» Listing of word and element locations
'''

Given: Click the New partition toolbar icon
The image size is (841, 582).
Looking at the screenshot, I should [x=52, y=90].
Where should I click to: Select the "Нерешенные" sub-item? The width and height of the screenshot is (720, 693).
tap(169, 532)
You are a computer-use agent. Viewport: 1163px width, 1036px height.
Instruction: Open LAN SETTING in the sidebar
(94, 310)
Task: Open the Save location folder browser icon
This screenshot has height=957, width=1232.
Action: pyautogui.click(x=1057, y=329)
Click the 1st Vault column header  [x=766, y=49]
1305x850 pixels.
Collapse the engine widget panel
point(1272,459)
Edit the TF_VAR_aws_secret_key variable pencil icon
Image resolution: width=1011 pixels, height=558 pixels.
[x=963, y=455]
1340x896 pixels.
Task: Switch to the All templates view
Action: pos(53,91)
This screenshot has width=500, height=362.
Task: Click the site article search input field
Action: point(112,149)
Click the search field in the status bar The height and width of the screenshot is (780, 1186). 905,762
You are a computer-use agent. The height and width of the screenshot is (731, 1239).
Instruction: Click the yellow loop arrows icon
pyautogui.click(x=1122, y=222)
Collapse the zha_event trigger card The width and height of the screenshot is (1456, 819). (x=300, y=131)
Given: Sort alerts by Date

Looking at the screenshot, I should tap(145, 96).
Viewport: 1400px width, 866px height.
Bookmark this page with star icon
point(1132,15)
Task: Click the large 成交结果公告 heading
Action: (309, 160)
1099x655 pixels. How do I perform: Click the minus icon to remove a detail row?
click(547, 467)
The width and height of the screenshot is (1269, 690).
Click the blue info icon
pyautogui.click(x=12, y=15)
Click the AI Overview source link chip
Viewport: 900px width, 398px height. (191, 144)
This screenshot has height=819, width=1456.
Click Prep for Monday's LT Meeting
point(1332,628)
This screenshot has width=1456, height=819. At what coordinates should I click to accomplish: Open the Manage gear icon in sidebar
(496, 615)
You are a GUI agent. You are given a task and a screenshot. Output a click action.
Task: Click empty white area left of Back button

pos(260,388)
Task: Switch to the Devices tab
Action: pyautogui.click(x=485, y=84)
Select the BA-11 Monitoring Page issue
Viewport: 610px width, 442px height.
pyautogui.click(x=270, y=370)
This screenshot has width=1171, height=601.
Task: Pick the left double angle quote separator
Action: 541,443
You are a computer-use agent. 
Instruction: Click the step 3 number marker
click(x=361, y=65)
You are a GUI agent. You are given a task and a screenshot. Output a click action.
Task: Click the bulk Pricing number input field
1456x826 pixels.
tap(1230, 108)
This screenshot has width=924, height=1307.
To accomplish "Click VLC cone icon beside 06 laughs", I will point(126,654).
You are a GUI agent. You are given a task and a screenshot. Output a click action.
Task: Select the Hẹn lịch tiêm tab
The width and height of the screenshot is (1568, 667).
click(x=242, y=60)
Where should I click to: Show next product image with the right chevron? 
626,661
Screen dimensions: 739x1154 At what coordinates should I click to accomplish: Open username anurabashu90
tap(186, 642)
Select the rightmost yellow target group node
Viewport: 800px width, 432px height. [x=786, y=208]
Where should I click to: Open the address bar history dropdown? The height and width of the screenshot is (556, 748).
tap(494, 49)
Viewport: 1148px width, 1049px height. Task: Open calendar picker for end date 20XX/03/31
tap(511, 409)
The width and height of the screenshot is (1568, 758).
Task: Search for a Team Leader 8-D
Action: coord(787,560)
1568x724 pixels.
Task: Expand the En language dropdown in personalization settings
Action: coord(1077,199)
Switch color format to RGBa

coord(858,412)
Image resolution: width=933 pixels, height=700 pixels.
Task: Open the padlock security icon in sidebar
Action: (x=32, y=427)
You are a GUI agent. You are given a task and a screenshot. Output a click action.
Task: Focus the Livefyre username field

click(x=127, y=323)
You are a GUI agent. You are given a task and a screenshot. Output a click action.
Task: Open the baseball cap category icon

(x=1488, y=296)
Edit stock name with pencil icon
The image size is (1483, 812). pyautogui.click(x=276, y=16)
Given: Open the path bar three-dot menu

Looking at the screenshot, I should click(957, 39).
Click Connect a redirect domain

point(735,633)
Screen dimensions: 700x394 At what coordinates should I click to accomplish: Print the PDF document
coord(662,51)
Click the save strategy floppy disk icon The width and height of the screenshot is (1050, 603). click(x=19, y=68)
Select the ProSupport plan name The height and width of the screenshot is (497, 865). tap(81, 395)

'''

» Short task
From the listing above, pull out each line that contains the word "Where" and copy it.

» The output
Where should I click to: Select the "Нерешенные" sub-item? The width and height of the screenshot is (720, 693).
Where should I click to: Show next product image with the right chevron? 
Where should I click to: Open the address bar history dropdown? The height and width of the screenshot is (556, 748).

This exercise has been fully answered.